Closed teixeirak closed 3 years ago
Thanks!
spanning the range of sizes observed at the site
How would you cut the dhb range for each species? Here are some alternatives:
dbh_species1 <- c(11.1, 11.3, 15, 25.8, 25.9, 27, 30.1, 33)
ggplot2::cut_number(dbh_species1, 3)
#> [1] [11.1,18.6] [11.1,18.6] [11.1,18.6] (18.6,26.6] (18.6,26.6] (26.6,33]
#> [7] (26.6,33] (26.6,33]
#> Levels: [11.1,18.6] (18.6,26.6] (26.6,33]
ggplot2::cut_width(dbh_species1, 3)
#> [1] [10.5,13.5] [10.5,13.5] (13.5,16.5] (25.5,28.5] (25.5,28.5] (25.5,28.5]
#> [7] (28.5,31.5] (31.5,34.5]
#> 8 Levels: [10.5,13.5] (13.5,16.5] (16.5,19.5] (19.5,22.5] ... (31.5,34.5]
ggplot2::cut_interval(dbh_species1, 3)
#> [1] [11.1,18.4] [11.1,18.4] [11.1,18.4] (25.7,33] (25.7,33] (25.7,33]
#> [7] (25.7,33] (25.7,33]
#> Levels: [11.1,18.4] (18.4,25.7] (25.7,33]
Created on 2019-03-12 by the reprex package (v0.2.1)
We don't want to bin sizes-- just display a continuous linear function of biomass as a function of DBH. It could be a scatter plot or a line plot of the equation. I'm including an example of how I'd expect this to look for SCBI, with the modification that I'd like a separate color for each species + legend.
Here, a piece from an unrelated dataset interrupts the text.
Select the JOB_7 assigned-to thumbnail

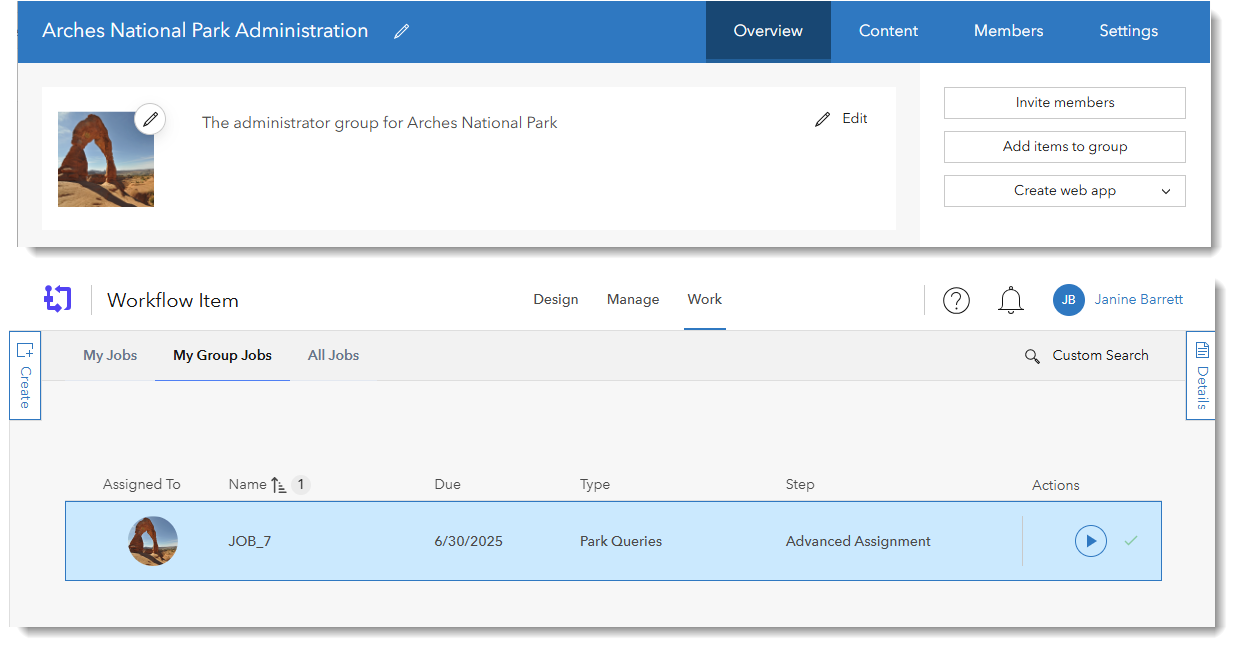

I'm tagging this as high priority because it's a good way to engage reviewers, which is crucial in the development process.
Here are two plots similar to what you describe, except that here I'm not using species names but species codes. Notice that agb is the one that comes with the dataset -- not the one we calculate. That'll come a little later.
ALTERNATIVE 1
ALTERNATIVE 2
I'd actually like to have both. The first is valuable for picking out anomolies, the second for seeing what's going on with each species.
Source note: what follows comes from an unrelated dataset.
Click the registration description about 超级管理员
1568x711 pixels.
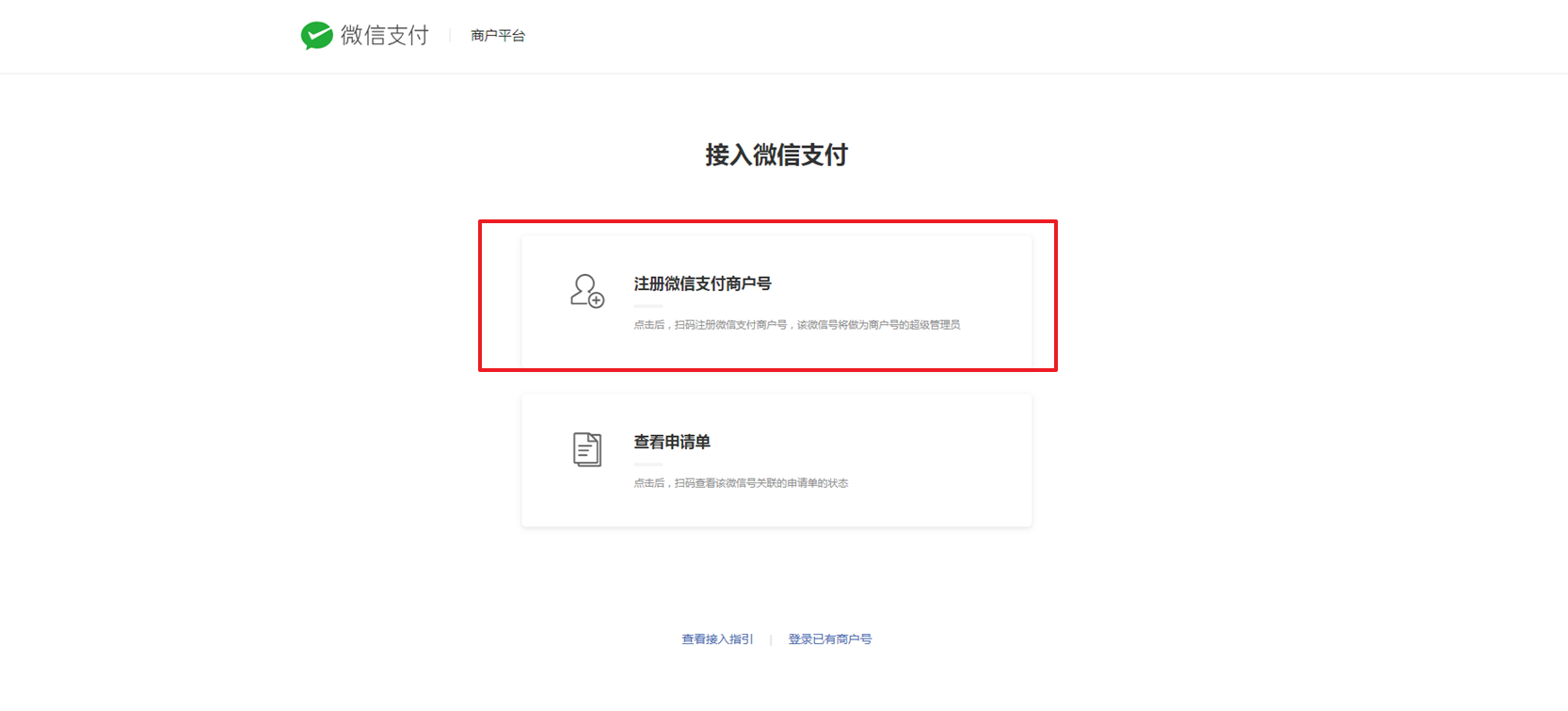click(x=797, y=325)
Another note on this— option 1 should be the first one that users would see. Option 2 is if they want to dig in more.
@teixeirak and @gonzalezeb,
Here is an article exploring dbh
vs. biomass
(compared to dbh
vs. agb
). Please review and comment if this makes sense.
https://github.com/forestgeo/fgeo.biomass/blob/master/.buildignore/dbh-vs-biomass.md
Notice that we still lack some features that should produce better results. For example, For each row in a census dataset, the code currently sums the biomass for all equaitons associated to it (based on site and species). This should be correct except when the mulitple equations refer not to different parts of a tree but refer to trees of different diameter. We still don't handle dbh-specific equations.
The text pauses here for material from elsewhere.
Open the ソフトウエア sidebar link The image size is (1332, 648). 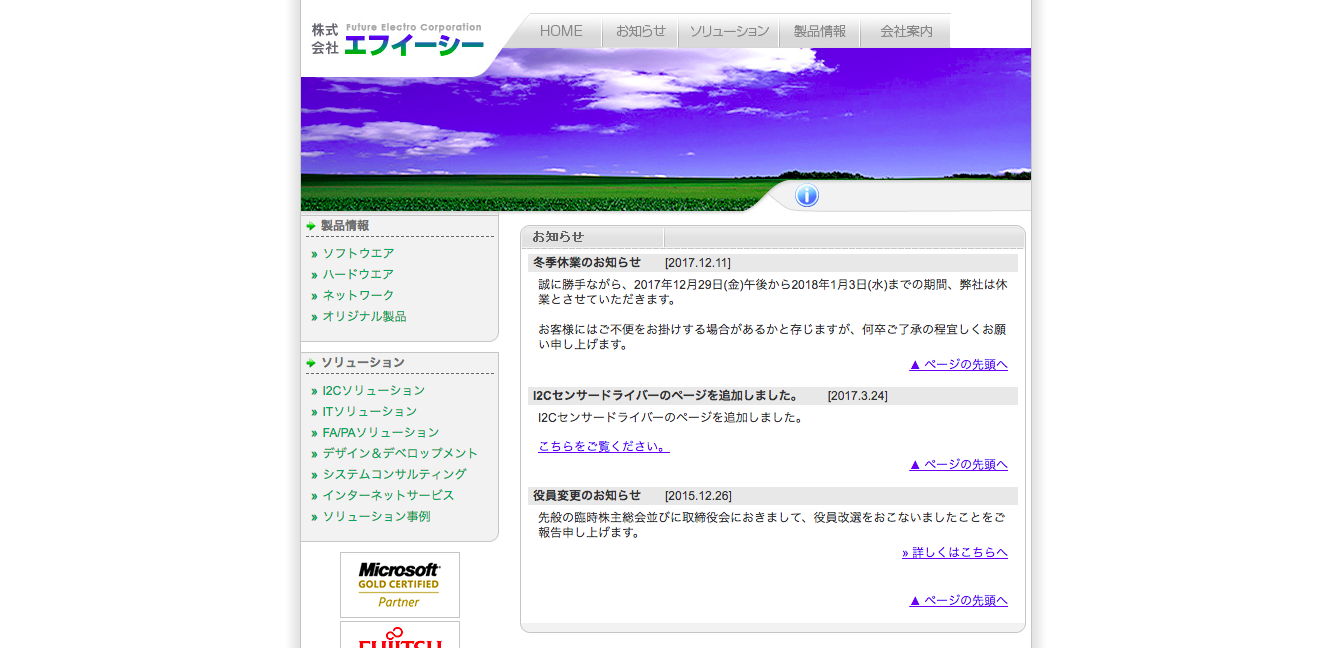pos(358,254)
Also, some species have no value and I'll be exploring why.
BTW,
I don't think the word "prediction" applies in this analysis. Am I missinterpreting what you want? Is the issue-title accurate?
This is the kind of anlaysis that I think an intern could start doing right now. Later, the code will have nicer functions and more features, but it would be great to have someone closer to the biology of these trees checking for scientific correctness as the code evolves.
To clarify, by biomass
do you mean total aboveground biomass from allodb? Whereas 'agb' is what's currently in the SCBI data table (calculated based off tropical allometry)?
@gonzalezeb, assuming my interpretation there is correct, it appears that our equations for Platanus occidentalis and Nyssa sylvatica are off. Can you please check?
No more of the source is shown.